Most Americans who’ve heard of Björk think of her in one of two ways : Either she’s a trivia answer that needs only half a question (“Which Icelandic pop star blah blah blah ?”), or she’s that freaky, cheekbony chick who wore a stuffed swan to the Oscars.
To those in the know, however, she is—as a friend of mine once argued—“the coolest person in the world.” My friend actually traveled to Iceland last year and, though he won’t quite admit it, I swear it was solely in hopes of steeping himself in the essence of Björk.
Born in 1965 in Reykjavik, Björk Guðmundsdóttir gained world fame in the ’80s when she helped form the Sugarcubes—a college-rock fave in the States. Amid the ‘Cubes jangly sound, Björk’s unforgettable voice growled, shrieked, and laughed through her lyrics. She sang in English with a jagged Icelandic accent, and her pronunciations were ... unpredictable. Her pixy smile, little-girl hairdos, and bizarre fashion choices edged into the realm of the freakish. In the ’90s, Björk successfully went solo, and then last year she acted in Lars von Trier’s Dancer in the Dark. The movie was flawed, but Björk was great, and the high points were musical numbers written by her for the film. When she performed at the Oscars, though, few remembered her lovely song. Everyone remembered the swan around her neck.
There’s a giant swan on the cover of Vespertine, Björk’s newest album (out last week), and Björk once again sports the swan dress in all her photos. I’m unable to suss out the waterfowl semiotics at play here, but I did notice that Björk.com has line-drawings of a duck. As for the album title, “vespertine” means crepuscular—blossoming at dusk, like vesper prayers. In contrast to the bombast of earlier Björk tunes, Vespertine is a dusky, twilight creation. It’s electronic music, but no one will dance to it. It made me want to curl up in an egg chair, pull a few mellow tokes, and work on my macrame. With songs titled “Hidden Place” and “Cocoon,” it’s a moody, quiet record—not for parties, and God bless that. The world could use a few albums designed for actual listening.
“Hidden Place,” the first track and single, contains Vespertine’s main elements : spare verses focused on introversion and quietude ; intricate, scratchy beats based on syncopated sound effects ; and a lush chorus backed by a full vocal choir. This quiet-verse/lush-chorus combo is old hat for Björk (taken to cartooonish extremes on “It’s Oh So Quiet,” from 1995’s Post). She must love to show off her astonishing dynamic range. Listen to her sing-breathe-whisper through Track 2, “Cocoon” ; she’s actually at her best either barely murmuring or full-out yelling, and she may be the most stylized vocalist in music today.
On “Human Behavior,” her early solo hit, tympani sounded out the creepy bassline, and Björk has always favored unexpected instrumentation.
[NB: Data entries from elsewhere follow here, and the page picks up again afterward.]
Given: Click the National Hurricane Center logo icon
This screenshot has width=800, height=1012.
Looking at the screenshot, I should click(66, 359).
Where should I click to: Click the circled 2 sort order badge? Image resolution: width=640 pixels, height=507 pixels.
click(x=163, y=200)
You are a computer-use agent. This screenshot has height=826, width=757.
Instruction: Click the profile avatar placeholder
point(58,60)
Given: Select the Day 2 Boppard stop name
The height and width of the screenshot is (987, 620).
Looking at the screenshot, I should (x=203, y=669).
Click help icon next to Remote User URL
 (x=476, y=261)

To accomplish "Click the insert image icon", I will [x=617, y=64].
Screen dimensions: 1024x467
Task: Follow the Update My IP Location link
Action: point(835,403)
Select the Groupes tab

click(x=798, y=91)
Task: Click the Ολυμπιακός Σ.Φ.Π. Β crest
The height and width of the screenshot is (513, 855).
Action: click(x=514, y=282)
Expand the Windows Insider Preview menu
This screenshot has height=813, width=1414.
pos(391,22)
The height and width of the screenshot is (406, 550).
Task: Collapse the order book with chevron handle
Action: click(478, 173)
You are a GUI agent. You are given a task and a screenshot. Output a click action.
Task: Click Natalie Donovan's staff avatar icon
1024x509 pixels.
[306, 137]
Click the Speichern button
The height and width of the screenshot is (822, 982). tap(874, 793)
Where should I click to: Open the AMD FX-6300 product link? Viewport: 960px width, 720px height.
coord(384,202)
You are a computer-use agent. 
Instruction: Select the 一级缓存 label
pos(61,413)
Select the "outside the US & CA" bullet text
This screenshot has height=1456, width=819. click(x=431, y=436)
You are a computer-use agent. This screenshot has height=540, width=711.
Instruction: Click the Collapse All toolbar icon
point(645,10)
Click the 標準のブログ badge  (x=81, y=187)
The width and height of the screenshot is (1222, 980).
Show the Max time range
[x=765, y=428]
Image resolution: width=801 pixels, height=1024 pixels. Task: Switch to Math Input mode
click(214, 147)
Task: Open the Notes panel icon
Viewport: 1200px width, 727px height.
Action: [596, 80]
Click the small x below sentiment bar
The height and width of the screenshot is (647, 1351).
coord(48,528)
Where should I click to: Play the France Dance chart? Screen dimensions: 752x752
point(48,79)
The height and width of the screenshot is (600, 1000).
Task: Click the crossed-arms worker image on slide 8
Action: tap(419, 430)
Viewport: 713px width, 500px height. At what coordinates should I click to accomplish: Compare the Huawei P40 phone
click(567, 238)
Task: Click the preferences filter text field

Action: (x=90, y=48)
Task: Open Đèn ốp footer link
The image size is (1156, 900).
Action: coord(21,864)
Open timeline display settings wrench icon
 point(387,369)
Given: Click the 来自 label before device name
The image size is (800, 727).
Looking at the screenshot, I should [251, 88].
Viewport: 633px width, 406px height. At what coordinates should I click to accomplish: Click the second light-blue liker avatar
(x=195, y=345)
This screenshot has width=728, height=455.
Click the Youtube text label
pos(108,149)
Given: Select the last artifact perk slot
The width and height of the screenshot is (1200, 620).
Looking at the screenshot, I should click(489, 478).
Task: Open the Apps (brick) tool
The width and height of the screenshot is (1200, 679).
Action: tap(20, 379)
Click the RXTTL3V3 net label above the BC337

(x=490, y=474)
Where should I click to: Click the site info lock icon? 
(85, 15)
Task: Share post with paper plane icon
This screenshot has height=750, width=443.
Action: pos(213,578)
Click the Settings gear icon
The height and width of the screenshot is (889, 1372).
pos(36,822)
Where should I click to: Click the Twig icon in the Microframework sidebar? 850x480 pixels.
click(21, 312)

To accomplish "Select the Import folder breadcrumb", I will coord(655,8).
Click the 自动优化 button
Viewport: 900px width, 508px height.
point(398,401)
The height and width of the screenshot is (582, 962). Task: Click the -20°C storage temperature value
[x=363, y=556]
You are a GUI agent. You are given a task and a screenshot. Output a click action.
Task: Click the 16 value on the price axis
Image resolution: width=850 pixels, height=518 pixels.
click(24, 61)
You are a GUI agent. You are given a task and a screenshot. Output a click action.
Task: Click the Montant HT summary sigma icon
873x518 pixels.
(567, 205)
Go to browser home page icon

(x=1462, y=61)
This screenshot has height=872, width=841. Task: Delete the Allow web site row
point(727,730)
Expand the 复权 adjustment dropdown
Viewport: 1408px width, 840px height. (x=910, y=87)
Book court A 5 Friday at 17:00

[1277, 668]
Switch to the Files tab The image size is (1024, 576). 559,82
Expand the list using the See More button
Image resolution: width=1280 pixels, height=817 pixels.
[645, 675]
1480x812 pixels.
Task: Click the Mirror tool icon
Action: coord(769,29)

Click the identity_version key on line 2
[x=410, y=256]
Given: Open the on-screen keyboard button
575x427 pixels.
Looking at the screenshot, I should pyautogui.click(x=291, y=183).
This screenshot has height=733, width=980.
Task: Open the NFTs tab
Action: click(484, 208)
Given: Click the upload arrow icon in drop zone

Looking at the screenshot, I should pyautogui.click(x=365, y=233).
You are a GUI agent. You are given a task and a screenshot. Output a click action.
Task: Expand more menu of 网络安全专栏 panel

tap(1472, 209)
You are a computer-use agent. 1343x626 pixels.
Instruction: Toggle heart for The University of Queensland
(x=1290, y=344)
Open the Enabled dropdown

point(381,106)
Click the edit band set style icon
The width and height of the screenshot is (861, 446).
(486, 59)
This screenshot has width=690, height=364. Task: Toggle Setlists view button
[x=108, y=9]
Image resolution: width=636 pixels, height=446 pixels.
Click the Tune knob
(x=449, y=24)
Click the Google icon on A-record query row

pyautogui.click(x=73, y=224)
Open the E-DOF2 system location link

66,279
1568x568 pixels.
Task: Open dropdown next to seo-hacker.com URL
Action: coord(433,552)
On Vespertine, harps pluck ; choreographed music boxes plink in time ; an Inuit choir from Greenland sings on several tracks. And collaborators include beatmakers Matmos and film-weirdo Harmony Korine (Gummo, Julien Donkey-Boy, the screenplay for Kids). Working with only the cuttingest-edge scenesters in the studio and on her videos is in part what gives Björk her aura. She and Korine do share a certain unsettling vibe.
Of course, the album’s not perfect—it slogs down toward the end. Several songs are solely atmosphere and lack definition or hooks. The beat on “Heirloom” sounds like a Casio synthesizer. Several tracks (“An Echo, a Stain” ; “Sun in My Mouth”) just never get going and never pay off.
But Björk pulls it together in time for a strong finish. “Harm of Will” and “Unison”—the last two songs on the album—are perfect examples of what’s wrong and right about Vespertine. “Harm of Will,” co-written with Harmony Korine, is an absolute mess. No melody, no hook, no beat, no lyric depth. I’m down with minimalism and all, but you’ve got to give me something to listen to other than (clearly Korine-inspired) pretentiousness like “I leave her without pith or feel/ And leave her be/ Leave it be for he controls what there’ll be.” Yet one song later, on “Unison,” the album finds its clearest, best expression. An infectious synth hook weaves through catchy verses. The chorus, enormous, full of harps and choirs, seems to sweep the whole record before it up into itself. It’s a fantastic song, alone worth the price of admission.
In summation : Atmospheric equals good ; boring equals bad. Vespertine is mostly not boring and often quite beautiful. Even in her weakest moments, Björk’s always wildly original, which is saying a lot these days. When she puts it all together, she’s transcendent.